Ziza Fernandes: “É difícil imaginar a Igreja sem música”

A A
Intérprete e compositora, Ziza também é musicoterapeuta e mosaicista e em 2015 completa 25 anos dedicados à música católica
Publicado em: 05/08/2015 - 09:45
Créditos: Jornal O SÃO PAULO - Edição 3063

Por Rafael Alberto

Ziza Fernandes completa, em 2015, 25 anos dedicados à música católica. Intérprete e compositora, Ziza também é musicoterapeuta e mosaicista. “Eu sirvo ao belo, de todas as maneiras possíveis”, diz. Para celebrar os 25 anos de carreira, Ziza grava no próximo dia 31 de agosto, no Theatro Municipal de São Paulo, seu primeiro DVD, do show “Segredos”. Os ingressos estão à venda no site do Theatro (www.compreingressos.com).

Você está há 25 anos na música católica brasileira. Qual a situação atual deste mercado?

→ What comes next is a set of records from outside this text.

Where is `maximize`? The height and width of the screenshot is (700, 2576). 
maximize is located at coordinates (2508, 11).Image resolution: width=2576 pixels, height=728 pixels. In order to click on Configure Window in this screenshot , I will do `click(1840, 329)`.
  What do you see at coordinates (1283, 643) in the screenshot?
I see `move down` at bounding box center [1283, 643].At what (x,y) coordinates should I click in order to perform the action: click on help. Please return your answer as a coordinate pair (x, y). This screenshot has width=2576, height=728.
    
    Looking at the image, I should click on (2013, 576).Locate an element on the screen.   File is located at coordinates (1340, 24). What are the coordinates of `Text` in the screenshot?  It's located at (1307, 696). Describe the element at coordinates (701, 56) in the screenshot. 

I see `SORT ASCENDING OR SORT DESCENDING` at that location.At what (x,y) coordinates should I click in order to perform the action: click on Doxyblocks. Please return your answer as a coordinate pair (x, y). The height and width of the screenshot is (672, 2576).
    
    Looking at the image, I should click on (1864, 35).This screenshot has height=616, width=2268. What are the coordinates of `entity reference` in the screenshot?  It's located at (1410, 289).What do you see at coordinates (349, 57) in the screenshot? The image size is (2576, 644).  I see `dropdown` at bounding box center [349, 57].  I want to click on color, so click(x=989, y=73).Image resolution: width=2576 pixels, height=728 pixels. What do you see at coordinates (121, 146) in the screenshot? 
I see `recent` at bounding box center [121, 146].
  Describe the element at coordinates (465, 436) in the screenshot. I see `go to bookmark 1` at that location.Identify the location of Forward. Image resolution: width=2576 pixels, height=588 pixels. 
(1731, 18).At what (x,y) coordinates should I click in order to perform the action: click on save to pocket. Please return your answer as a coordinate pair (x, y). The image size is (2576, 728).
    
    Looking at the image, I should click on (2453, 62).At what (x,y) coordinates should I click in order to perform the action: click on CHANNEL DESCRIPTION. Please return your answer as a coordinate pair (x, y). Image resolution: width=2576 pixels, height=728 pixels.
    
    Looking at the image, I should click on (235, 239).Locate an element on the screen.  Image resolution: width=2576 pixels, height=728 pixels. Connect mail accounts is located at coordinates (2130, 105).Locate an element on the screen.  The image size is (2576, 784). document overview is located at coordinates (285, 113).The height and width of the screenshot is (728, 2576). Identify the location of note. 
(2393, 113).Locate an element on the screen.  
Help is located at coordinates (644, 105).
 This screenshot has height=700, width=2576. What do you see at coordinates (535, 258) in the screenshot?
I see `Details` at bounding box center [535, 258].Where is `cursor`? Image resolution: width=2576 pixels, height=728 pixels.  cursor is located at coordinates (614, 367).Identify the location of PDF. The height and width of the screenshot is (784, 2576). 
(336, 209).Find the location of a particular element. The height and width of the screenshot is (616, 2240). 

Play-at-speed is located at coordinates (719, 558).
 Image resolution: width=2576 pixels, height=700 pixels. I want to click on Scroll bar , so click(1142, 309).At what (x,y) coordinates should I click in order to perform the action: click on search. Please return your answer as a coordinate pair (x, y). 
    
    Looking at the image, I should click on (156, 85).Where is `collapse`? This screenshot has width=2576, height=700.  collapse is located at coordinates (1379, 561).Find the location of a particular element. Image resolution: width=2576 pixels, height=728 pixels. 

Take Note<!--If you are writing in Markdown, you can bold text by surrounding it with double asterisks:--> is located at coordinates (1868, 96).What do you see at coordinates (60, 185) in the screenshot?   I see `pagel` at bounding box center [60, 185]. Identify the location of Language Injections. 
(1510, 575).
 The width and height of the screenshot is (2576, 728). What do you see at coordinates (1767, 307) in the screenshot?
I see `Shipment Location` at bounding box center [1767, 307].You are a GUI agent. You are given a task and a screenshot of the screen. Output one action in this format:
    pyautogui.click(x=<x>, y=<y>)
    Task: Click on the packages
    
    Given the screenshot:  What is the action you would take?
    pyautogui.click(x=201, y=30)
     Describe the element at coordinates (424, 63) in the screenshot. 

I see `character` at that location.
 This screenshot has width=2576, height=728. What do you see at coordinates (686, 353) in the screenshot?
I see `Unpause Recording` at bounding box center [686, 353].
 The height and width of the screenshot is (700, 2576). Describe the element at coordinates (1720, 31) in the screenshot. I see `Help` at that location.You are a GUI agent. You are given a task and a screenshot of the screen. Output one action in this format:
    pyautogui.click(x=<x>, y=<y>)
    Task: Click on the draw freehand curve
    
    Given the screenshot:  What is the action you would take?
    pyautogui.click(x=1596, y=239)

Nomear a música católica brasileira de mercado já é um avanço que exige maturidade e uma visão de longo alcance pra ser bem vivido, bem visto e bem administrado. É difícil ter essa visão amplificada com precisão e senso de justiça, porque um mercado pode ser visto sob diversos focos, diversos aspectos. Eu acredito que, sim, é um mercado em expansão do ponto de vista da pluralidade artística, do ponto de vista específico das expressões culturais, porque é um mercado onde a gente pode observar diversos estilos musicais cada vez mais se desenvolvendo, cada vez mais tendo espaço para essa expressão e esse espaço sendo respeitado, assimilado, digerido pelo público e fazendo com que realmente o seu sentido aconteça, que é portar o evangelho através da sua expressão artística. Acho que o mercado tem muito pra evoluir, tem muito pra se desenvolver e melhorar, e temos que manter esse espírito missionário de uma vivência missionária de levar o evangelho através da arte, mas nós não fomos formados profissionalmente-mercadologicamente falando, não fomos formados como marqueteiros da fé, não fomos formados como pessoas que se preocupam muito mais com a venda do produto do que o conteúdo e graças a Deus que é assim, porque de alguma forma, o que é essencial, pontual e estruturante se mantém, mas principalmente, por causa da urgência da comunicação e da velocidade das mídias, da velocidade da internet e de todo esse mundo digital, desse universo visual e auditivo digital, a gente precisa se atualizar constantemente e naturalmente isso faz com que a gente se atualize, comercialmente falando também, porque a gente vai aprendendo a observar o que é comercial, o que é assimilável pras pessoas, então eu acredito que... a avaliação que eu faço é que somos ainda imaturos, temos muito o que louvar, muito o que agradecer por termos chegado até aqui dessa maneira, dessa forma, com tantas redes televisivas religiosas, com tantas rádios como meio de comunicação muito forte, então eu acredito que temos muito a melhorar, em especial o refinamento artístico, em todos os sentidos: musical, visual, harmônico-musical especificamente, mas temos muito o que agradecer também

Em aspectos comerciais, a música católica está bem estruturada? O que falta?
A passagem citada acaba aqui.